Australian PCT applicants will be able to participate in the two year pilot by electing the Korean Intellectual Property Office (KIPO) as International Searching Authority (ISA). In principle, the initiative provides Australian applicants the possibility of simultaneously obtaining more than one foreign examiner’s contribution as to the preliminary consideration of patentability of an invention. The pilot potentially allows Australian PCT applicants to gain an EPO examiner’s input on a PCT application filed at IP Australia as Receiving Office for the reduced cost of associated with using the KIPO as ISA instead of IP Australia.

The IP5 Offices are the five largest intellectual property offices who are working collaboratively with The World Intellectual Property Organization (WIPO) to improve the functionality of the PCT system. Collectively, the IP5 are responsible for about 80 per cent of the world’s patent applications, and 95 per cent of all work carried out under the Patent Cooperation Treaty (PCT). The aim of IP5 as an organisation is to ensure:

  • better quality
  • cost-effectiveness
  • improved efficiency in the patent granting process
  • utilising the PCT framework as a work-sharing opportunity to address growing patent application backlogs worldwide, access to patent information and to address the growing backlogs in applications worldwide by procedural harmonization initiatives including Classification, Global Patent Prosecution Highway, Global Dossier, and of course the CS&E initiative.

The European, Korean and US patent offices have previously completed two CS&E pilot programs ending in 2012, whereby examiners from these different offices utilising different languages worked collaboratively to draw up a single high quality ISR/WOs which includes input of examiners from all of these patent offices.
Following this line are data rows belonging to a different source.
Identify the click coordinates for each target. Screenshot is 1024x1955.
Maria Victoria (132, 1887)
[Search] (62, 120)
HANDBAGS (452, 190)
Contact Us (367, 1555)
The aim of the third pilot is to further develop and test the CS&E concept amongst the IP5 Offices and to assess user interest in future CS&E product offerings and the resultant expected patent prosecution efficiency gains.
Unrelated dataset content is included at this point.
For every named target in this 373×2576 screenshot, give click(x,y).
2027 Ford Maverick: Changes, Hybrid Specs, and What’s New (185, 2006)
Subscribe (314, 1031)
In practice, the IP5 main examiner from the competent ISA will conduct the search and examination in the normal way, but will draw up a provisional ISA/WO which will then be considered and contributed to by peer examiners from the other participating IP5 offices. Additional searching will be carried out if considered necessary. The final ISA/WO will be established by the main examiner after consideration of the contributions from the peer examiners. It is expected that the ISA/WOs will be established within the usual time limits (later of three months from receipt of search copy of nine months from priority date), however, no guarantee on this point can be made at this stage due to the collaborative nature of the project. Usefully, the peer examiner contributions will be made available as separate documents in the “PatentScope” WIPO database.

In contrast to the earlier pilots where the Offices selected participating applications, the PCT applicant will be able to select which applications are to be processed under the initiative by submitting a request for participation when filing the PCT application with the receiving office of one of the IP5 offices or with the International Bureau of WIPO.
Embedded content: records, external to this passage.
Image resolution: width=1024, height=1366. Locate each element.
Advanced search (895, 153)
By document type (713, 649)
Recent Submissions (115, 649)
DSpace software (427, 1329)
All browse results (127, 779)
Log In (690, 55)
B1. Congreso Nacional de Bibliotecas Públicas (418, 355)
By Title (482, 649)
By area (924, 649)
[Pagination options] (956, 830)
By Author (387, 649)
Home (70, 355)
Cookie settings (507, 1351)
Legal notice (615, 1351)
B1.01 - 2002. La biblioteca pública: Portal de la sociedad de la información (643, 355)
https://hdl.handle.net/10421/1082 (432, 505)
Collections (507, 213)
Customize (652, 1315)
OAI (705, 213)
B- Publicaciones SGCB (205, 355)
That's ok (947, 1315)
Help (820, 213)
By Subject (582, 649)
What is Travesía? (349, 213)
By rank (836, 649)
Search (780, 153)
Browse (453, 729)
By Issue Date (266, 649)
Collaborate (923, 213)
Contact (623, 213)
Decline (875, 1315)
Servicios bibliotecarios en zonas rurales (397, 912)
Notably, a PCT applicant will be restricted to inclusion of a limited number of PCT applications in the pilot. Indeed, no more than ten applications by the same applicant before the same ISA will accepted in the pilot. Each main ISA intends to accept 100 PCT applications over the pilot’s two year period while about 400 applications are to be considered by each peer ISA. Further, to ensure involvement of a variety of technical fields in the pilot, each main ISA will set a limit on the number of applications in various technological areas so there is no guarantee of acceptance into the pilot.

While the initial phase of the pilot only accepts English language PCT application, it is expected that inclusion of other language applications will follow.

Advantageously, no additional fees for international search are required during the pilot phase, however, applicants who have participated in the pilot will be asked later to provide an indication of their interest in an ongoing CS&E product under the PCT. If the pilot results in the introduction of a new PCT CS&E product, it is expected that there will be a special CS&E fee capped at no more than the aggregate amount of the search fees of the ISAs together with an administrative fee for running the program.

In the case of applications covering multiple inventions, the peer examiners will only search what is determined to be the first invention in the claims regardless of whether the provisional ISA/WOs are directed to one or more inventions.